Fujimoto, le fonctionnaire qui remet l’Ikigami est encore plus mis en avant dans ce tome. Plus que jamais il s’interroge sur les bienfaits de cette loi, sur son rôle et sur les victimes. On sent le doute qu’il l’assaille, et on sent que plus on avance dans la série, plus il éprouve de l’empathie pour les destinataires du préavis et plus il s’implique.

Ses sentiments et ses doutes sont exacerbés. On s’interroge avec lui et c’est réussi.

Dans ce tome, Fujimoto va s’impliquer plus que jamais. En effet, dans la seconde histoire, il va être le complice de l’énorme mensonge de Satoshi. Ce qui lui faudra un blâme. Mais ce revirement d’implication est logique et est amené depuis quelques tomes. Progressivement, on sent évoluer le héros et ce de manière logique et travaillée. Ce n’est pas du jour au lendemain qu’il change. Son changement est né d’une réflexion et d’une suite logique.

Motorô Mase nous livre une nouvelle fois un tome superbe, très émouvant mais surtout avec un héros qui évolue et qui se pose des questions. Son récit est toujours intelligent, sensible et réaliste. Ce titre sait nous faire vibrer la corde sensible et nous livre des récits parfaitement maîtrisés.

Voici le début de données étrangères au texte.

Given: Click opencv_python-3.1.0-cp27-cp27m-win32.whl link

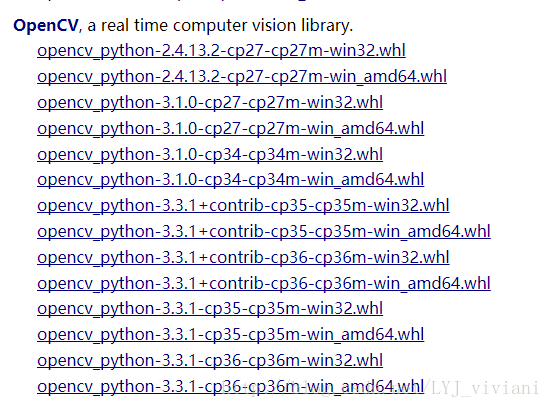Looking at the screenshot, I should pyautogui.click(x=210, y=103).
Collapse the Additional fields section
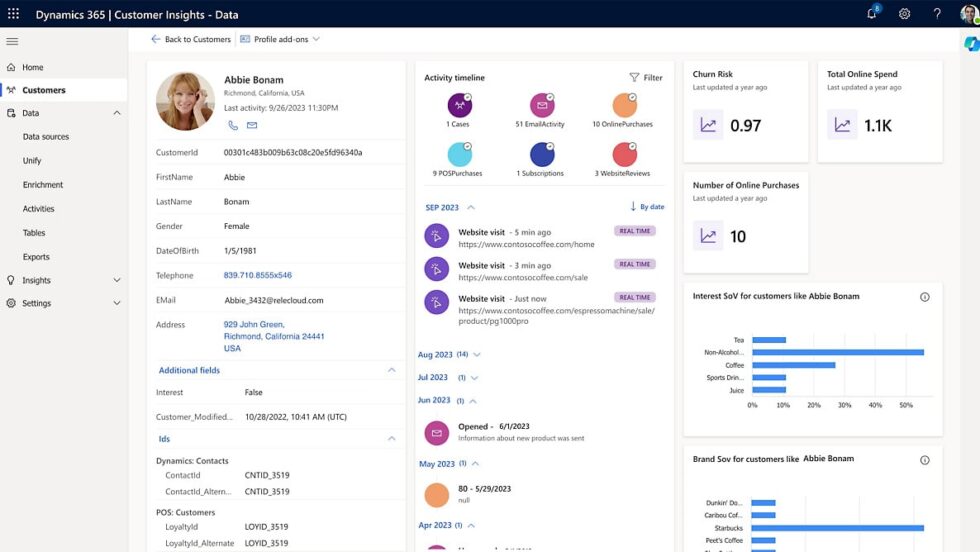980x552 pixels. (391, 370)
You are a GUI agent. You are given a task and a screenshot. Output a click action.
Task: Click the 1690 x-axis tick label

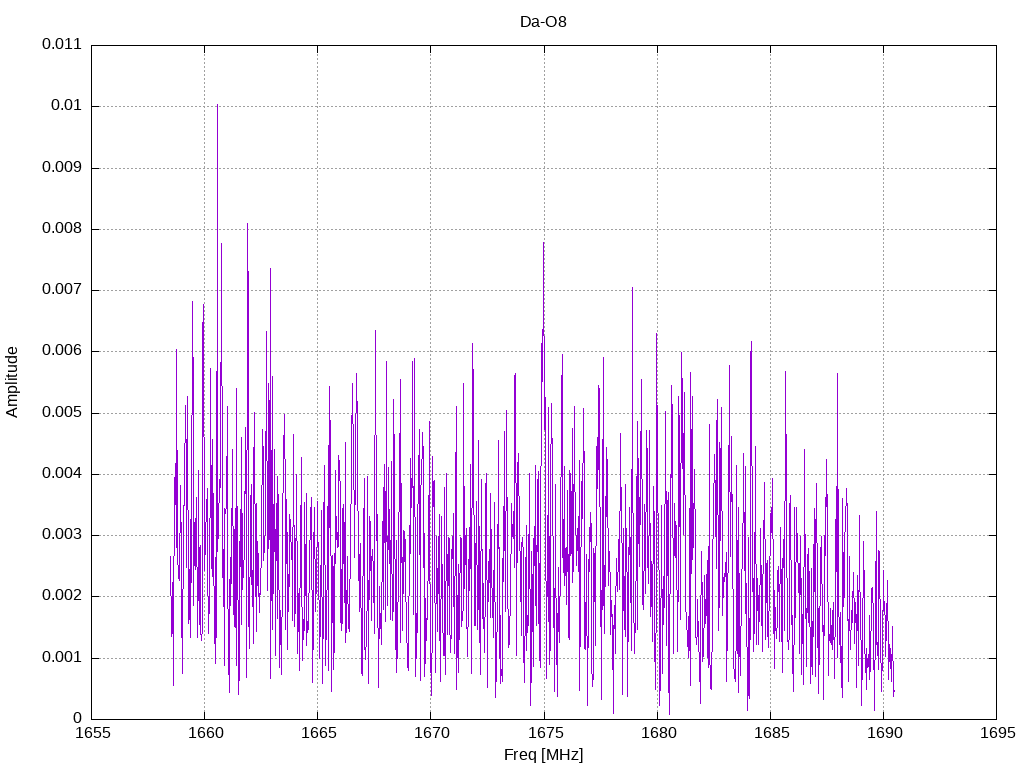click(884, 733)
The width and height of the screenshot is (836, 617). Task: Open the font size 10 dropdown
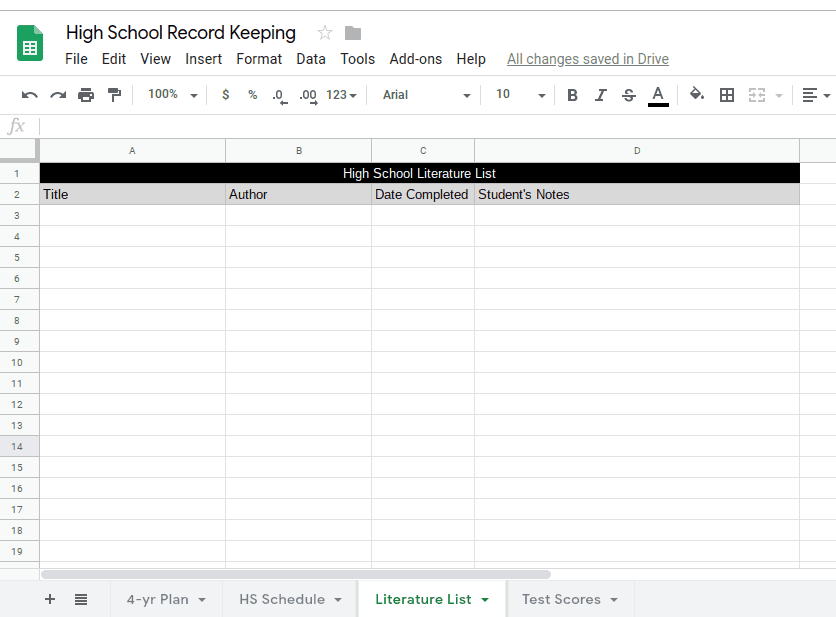click(x=520, y=95)
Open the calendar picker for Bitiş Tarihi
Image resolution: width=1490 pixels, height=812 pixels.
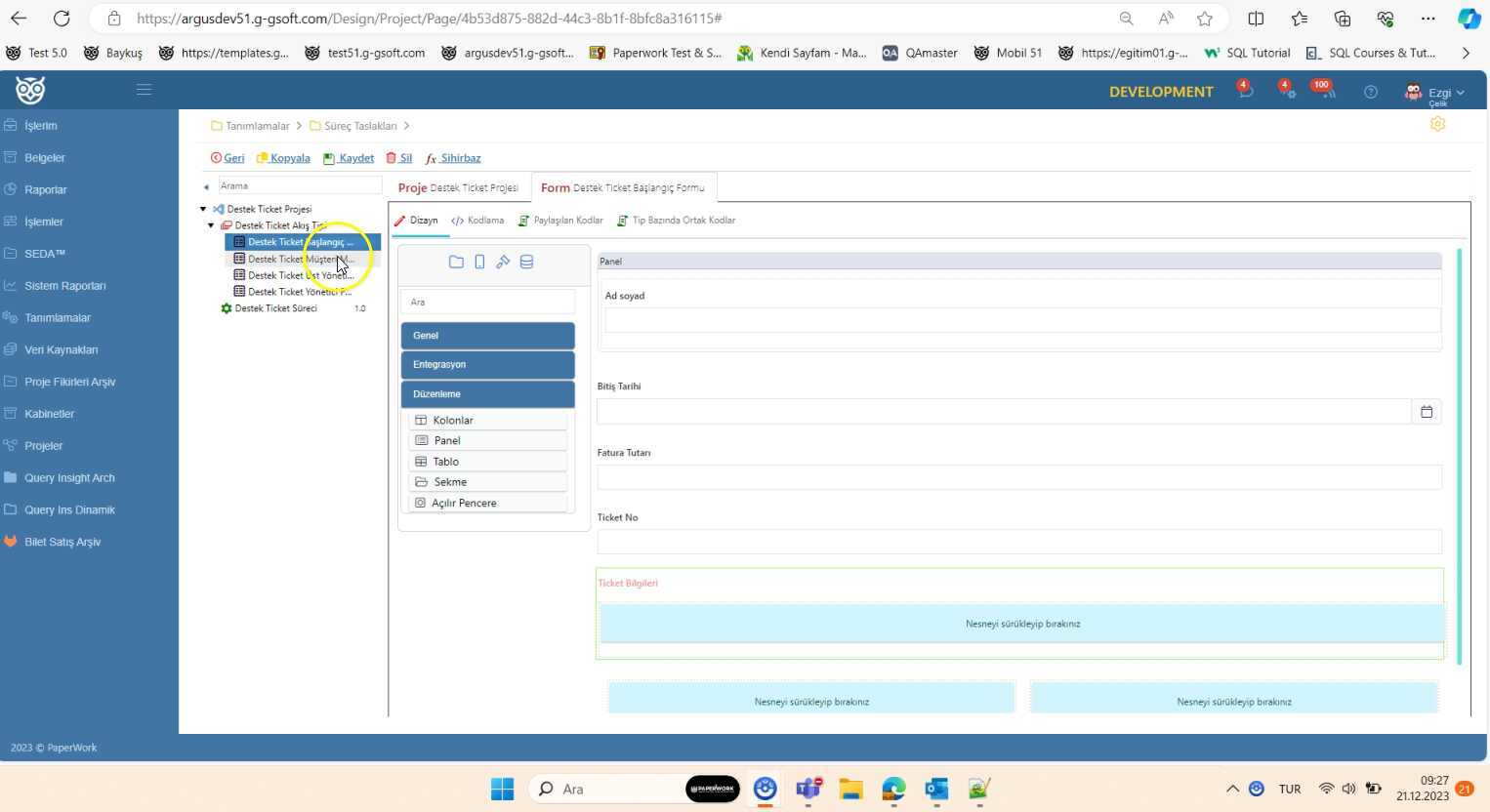click(x=1426, y=412)
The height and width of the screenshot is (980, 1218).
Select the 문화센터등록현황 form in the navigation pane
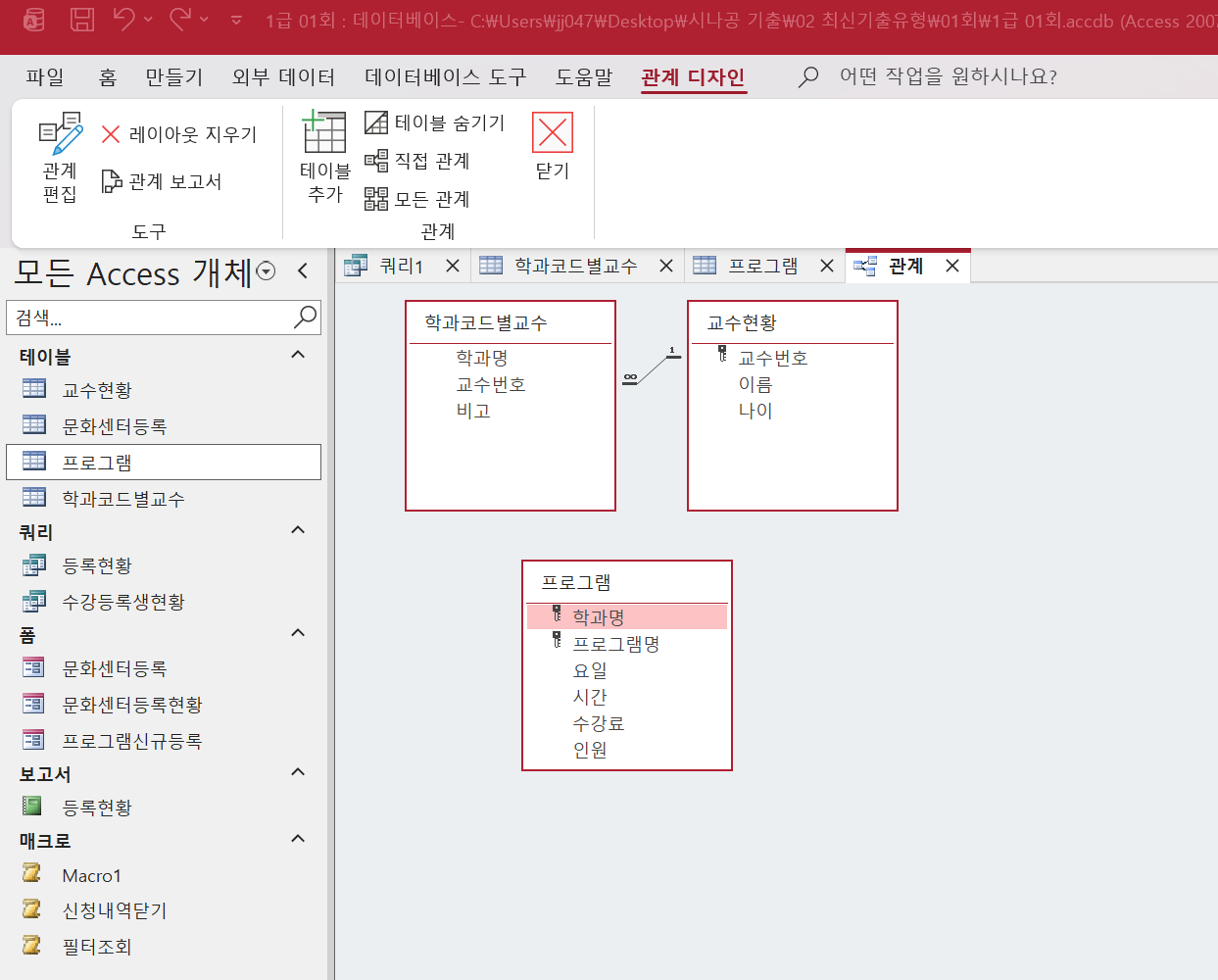131,705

Le dessin est dans la même veine que l’histoire et colle parfaitement. C’est réaliste, clair, avec une bonne mise en case et il ne recherche pas l’esbroufe. Là aussi c’est excellent et maîtrisé.

Pour conclure, un tome plein, avec des histoires superbes et un héros qui gagne en consistance et en personnalité. Le mangaka nous prouve, une fois encore, que son Seinen est un must have! C’est toujours un réel plaisir de lire cette série.

Je suis toujours autant emballé par ce titre! Et je me répète mais c’est des titres comme ça qui me font aimer le manga.

Et vous qu’avez-vous pensez de ce tome? Appréciez-vous les réflexions et le changement de Fujimoto? Ces deux histoires vous ont-elles émues?